The main phase of work to refurbish, partially restore and upgrade Manchester Town Hall will get underway at the end of this month, March 2020.
The once-in-a-lifetime project to safeguard the Grade I-listed gem, while bringing it up to modern accessibility and safety standards, is one of Britain’s biggest heritage schemes. The work will also see Albert Square transformed to become one of Europe’s finest public squares and events spaces. At the project’s peak as many as 560 people will be working on site.
A large proportion of those people will be from Manchester and Greater Manchester. The project has a strong focus on delivering the maximum benefits to people here and leaving a wider legacy in jobs and skills as well as protecting and improving access to the iconic building.
Councillor Nigel Murphy, lead member for the Our Town Hall project, said: “This is a hugely complex scheme which will protect and improve access to an iconic building and its treasures for current and future generations of Manchester people.
“Allowing it to sink into decay was not an option. Instead we are taking ambitious steps to ensure this mangificent structure can be a source of enduring pride and pleasure for Mancunians, on whose behalf we are its custodians.
“There’s been a huge amount of work going on behind the scenes but we are now entering the main phase, when much of the activity will be more visible. There’s still a lot of work to go but we look forward to the Town Hall reopening in 2024.”
An array of work has already taken place in the last two years, since the building closed to the public, to get to this point.
Once services based in the building had been relocated, thousands of heritage items had to be carefully catalogued and removed, either to be placed in storage or go on display elsewhere. They included 35 statues collectively weighing 10 tonnes. Some of these treasures will go on public display in a new ground floor Visitors Centre when the Town Hall reopens in 2024.
Once the building was empty experts were able to carry out almost 600 ‘intrusive’ surveys - getting under the skin of the building to refine the project’s understanding of its exact condition and materials.
Early works, including putting up scaffolding and the removal of asbestos, have taken place to help get everything ready for the start of main works.
A wide range of contractors and sub-contractors have been recruited and appointed to ensure work is ready to start. Although not directly part of the Our Town Hall project, work has also taken place to install the infrastructure to connect the Town Hall with the new Civic Quarter Heat Network, plugging it into a shared heating system which will improve its energy efficency and reduce carbon emissions.
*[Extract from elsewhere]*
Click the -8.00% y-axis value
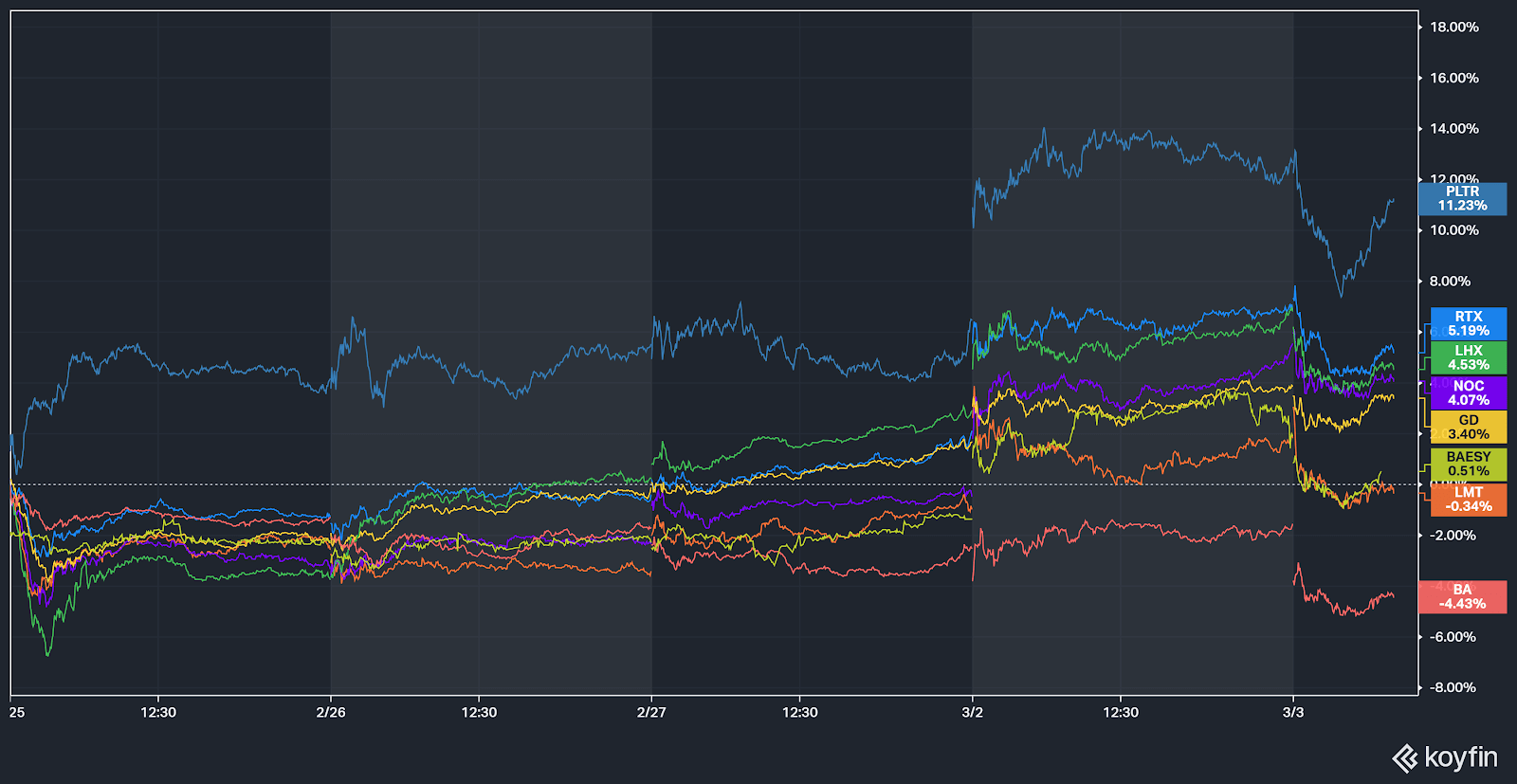 [1452, 687]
One of the Our Town Hall project’s key commitments is to maximise the benefits to the city and its people from every pound spent - spending locally and providing jobs, training and skills opportunities for Mancunians.
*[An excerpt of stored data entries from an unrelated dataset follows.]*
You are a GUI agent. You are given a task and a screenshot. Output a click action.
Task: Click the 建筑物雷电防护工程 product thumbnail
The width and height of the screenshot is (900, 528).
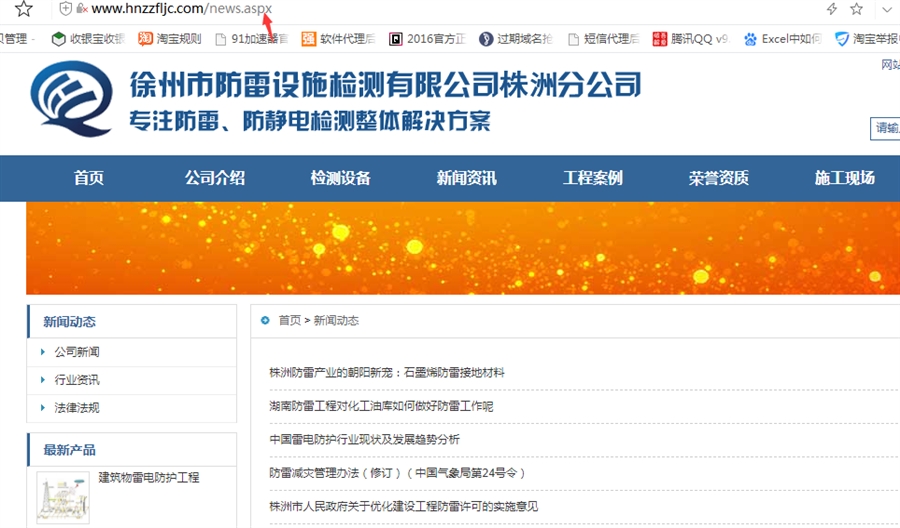click(x=63, y=496)
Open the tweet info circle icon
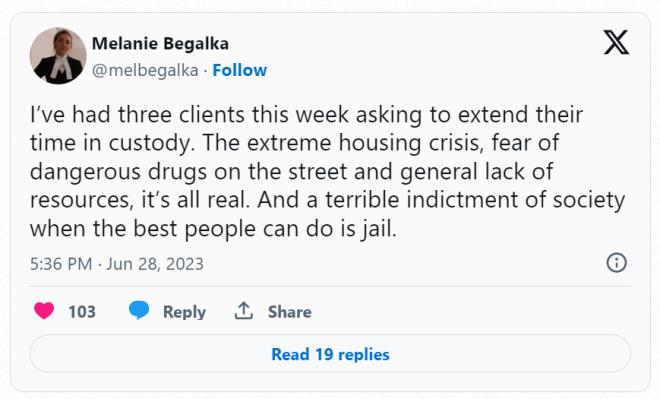 (617, 263)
Strong progress has been made so far with the project on target to exceed its social value targets:
Some 63% of the work package contracts awarded so far - at least £51m worth of orders - have been with Manchester-based businesses and 84% with businesses based in Greater Manchester.
15 higher level apprenticeships have been provided through the M-Futures programme.
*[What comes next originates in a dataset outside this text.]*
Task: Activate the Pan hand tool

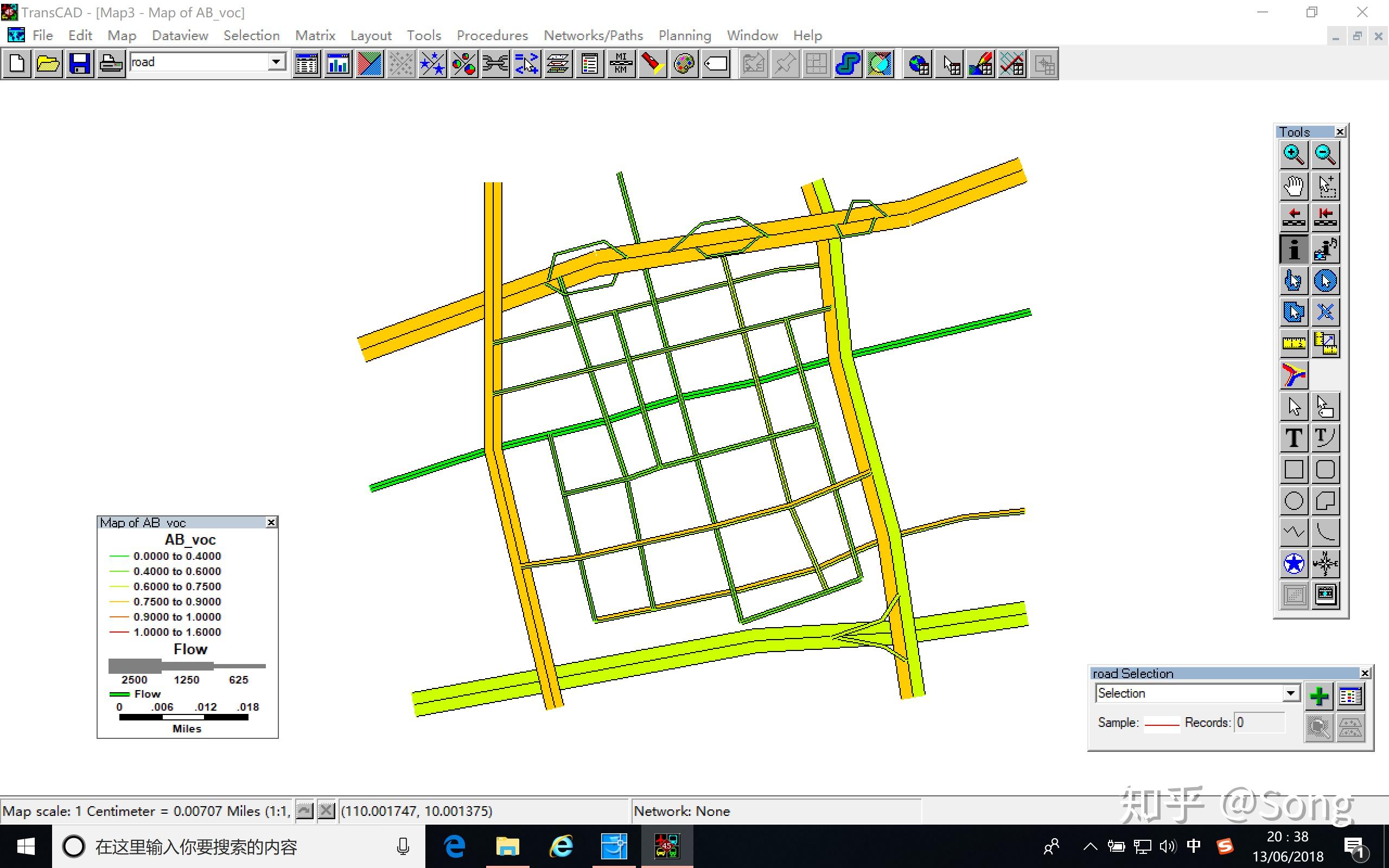Action: point(1294,186)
33 jobs have been created for Manchester residents in a range of roles across the project team.
72 people have been on work placements with the project team.
More than 1,400 students have learned about the project and construction industry through site visits, careers fairs and other opportunities.
79 sessions have been held with Manchester schools designed to inspire careers in the construction industry and support STEM (Science, Technology, Engineering and Maths) subjects.
1,800 volunteering hours given by the project team to support organisations including homelessness charity Barnabus and Longsight Youth Club.
With some 88 of the 149 work packages still to be awarded as work progresses, and a raft of new apprenticeships and other job opportunities being created as the main phase swings into action, these wider social value impacts of the project are set to grow significantly.
Councillor Carl Ollerhead, Executive Member for Finance, said: “We are absolutely determined to ensure that council spending has positive impacts across the city over and above the direct benefits of the services and projects it is delivering.
“The Our Town Hall project is an excellent example of this commitment in action.”
The project remains on budget and on schedule, with the Town Hall due to re-open to the public in 2024. The Council’s Executive will receive a report confirming the formal Notice to Proceed into the main phase of works when it meets on Wednesday 11 March.